Saint-Simon (Claude, et non le duc qui a décrit la vie de cour à la fin du règne de Louis XIV) a laissé dans l’histoire le souvenir d’un chantre de l’industrie, « source unique de toutes les richesses », exaltant le travail et s’intéressant à l’organisation économique de la société. En 1819, il publiait une parabole où, comparant les effets de la disparition des mille plus grands hommes politiques, juristes, militaires, religieux… et des mille plus grands savants, ingénieurs, artisans ou agriculteurs, il concluait à l’inutilité des premiers au regard de l’importance des seconds, ce qui lui valut d’être condamné. Dans Du système industriel (1821), il plaide pour que « l’administration des choses se substitue au gouvernement des hommes », une expression que Friedrich Engels reprendra ultérieurement dans son Anti-Dühring, paru en 1878 (dont d’importants passages ont été en fait rédigés par Marx).
Saint-Simon meurt pauvre et méconnu, mais ses disciples, principalement Barthélemy-Prosper Enfantin, un polytechnicien, et Hippolyte Carnot, futur ministre de l’Instruction publique de la IIe République, popularisèrent son œuvre. En insistant notamment sur le fait que la propriété privée des moyens de production est à bannir, à la fois parce qu’elle engendre l’exploitation et parce que, du fait de l’héritage, elle privilégie les hasards de la naissance et non la compétence.
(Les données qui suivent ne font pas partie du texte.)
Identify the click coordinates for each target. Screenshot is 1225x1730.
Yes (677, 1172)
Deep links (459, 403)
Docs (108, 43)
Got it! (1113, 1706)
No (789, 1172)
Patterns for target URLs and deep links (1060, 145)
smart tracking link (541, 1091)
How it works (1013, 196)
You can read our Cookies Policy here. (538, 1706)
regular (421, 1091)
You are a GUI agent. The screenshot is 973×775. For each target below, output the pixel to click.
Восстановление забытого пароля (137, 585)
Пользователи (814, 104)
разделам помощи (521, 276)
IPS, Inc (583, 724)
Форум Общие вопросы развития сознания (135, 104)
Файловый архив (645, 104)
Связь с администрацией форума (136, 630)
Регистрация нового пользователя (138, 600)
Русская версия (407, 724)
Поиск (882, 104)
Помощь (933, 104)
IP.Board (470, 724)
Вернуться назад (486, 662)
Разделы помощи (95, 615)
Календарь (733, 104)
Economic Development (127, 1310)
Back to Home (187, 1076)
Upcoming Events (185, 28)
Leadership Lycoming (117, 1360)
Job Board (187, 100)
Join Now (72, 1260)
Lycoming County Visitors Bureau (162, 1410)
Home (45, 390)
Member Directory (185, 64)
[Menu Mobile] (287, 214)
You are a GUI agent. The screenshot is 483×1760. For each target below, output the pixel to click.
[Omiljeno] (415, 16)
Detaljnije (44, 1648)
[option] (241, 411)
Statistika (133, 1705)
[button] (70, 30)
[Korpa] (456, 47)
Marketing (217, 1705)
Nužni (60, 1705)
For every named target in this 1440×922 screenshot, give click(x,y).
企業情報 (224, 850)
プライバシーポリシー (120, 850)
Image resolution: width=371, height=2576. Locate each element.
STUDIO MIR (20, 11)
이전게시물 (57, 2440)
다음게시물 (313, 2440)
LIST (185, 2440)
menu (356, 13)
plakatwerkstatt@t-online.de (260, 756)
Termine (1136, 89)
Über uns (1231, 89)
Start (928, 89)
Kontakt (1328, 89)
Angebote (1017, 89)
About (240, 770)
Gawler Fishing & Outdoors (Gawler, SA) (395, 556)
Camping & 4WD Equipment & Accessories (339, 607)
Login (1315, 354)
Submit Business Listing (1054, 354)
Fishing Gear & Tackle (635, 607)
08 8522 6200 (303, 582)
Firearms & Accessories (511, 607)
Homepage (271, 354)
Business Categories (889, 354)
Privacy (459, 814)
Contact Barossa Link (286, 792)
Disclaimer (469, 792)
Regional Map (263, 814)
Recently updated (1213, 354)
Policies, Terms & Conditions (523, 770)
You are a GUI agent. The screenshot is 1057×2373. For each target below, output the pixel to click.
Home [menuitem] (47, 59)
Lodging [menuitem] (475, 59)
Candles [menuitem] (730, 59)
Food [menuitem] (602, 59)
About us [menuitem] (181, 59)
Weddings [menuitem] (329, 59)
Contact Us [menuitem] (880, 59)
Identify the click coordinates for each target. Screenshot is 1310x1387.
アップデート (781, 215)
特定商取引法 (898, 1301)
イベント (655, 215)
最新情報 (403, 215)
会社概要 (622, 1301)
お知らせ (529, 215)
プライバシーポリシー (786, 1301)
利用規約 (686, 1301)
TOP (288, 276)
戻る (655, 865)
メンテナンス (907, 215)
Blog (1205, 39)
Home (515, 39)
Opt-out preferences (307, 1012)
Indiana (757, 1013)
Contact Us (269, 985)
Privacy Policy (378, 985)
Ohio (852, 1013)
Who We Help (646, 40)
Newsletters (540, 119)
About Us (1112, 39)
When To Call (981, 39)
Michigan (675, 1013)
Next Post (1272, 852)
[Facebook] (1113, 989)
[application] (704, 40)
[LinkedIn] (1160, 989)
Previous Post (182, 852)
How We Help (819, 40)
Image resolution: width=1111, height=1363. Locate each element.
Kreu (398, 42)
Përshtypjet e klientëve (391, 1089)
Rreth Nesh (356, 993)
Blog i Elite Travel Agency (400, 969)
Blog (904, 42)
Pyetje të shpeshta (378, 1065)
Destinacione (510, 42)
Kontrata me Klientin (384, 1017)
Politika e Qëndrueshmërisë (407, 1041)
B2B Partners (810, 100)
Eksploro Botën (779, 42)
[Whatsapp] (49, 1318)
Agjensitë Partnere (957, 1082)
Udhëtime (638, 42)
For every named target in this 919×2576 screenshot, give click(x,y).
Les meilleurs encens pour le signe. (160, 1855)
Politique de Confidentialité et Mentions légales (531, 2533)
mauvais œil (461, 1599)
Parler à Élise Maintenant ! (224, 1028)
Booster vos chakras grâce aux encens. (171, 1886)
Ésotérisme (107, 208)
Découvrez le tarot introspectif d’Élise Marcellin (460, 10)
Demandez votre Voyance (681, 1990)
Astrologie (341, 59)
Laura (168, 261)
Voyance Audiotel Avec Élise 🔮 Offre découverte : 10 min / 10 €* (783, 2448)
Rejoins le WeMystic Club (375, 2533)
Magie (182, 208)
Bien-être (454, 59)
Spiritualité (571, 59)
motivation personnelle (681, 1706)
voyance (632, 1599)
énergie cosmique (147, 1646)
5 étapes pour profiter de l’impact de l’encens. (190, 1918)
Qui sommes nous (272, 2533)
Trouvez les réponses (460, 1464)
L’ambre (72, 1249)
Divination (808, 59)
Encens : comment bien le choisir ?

Dans un texte de 1829 (Doctrine de Saint-Simon. Exposition), les saint-simoniens demandent « que tous les instruments du travail, les terres et les capitaux qui forment aujourd’hui le fonds morcelé des propriétés particulières soient réunis en un fonds social, et que ce fonds soit exploité par association ». Comprenons « association de travailleurs », c’est-à-dire, en langage contemporain, coopérative ouvrière de production*.
Les saint-simoniens étaient favorables aux coopératives* non pas pour régler la question sociale, mais parce qu’ils pensaient que cette forme d’organisation était plus efficace, en incitant chaque travailleur à donner le meilleur de lui-même. Aussi, très vite, les hommes influencés par cette analyse firent passer la fin (la croissance industrielle) avant les moyens (la constitution de coopératives). Certes, Philippe Buchez*, le fondateur de la première coopérative ouvrière française, fut saint-simonien, mais Michel Chevalier, les frères Pereire ou Ferdinand de Lesseps, saint-simoniens qui jouèrent un rôle important dans l’économie française dans les années 1850-1860, se gardèrent bien de reprendre cette idée coopérative.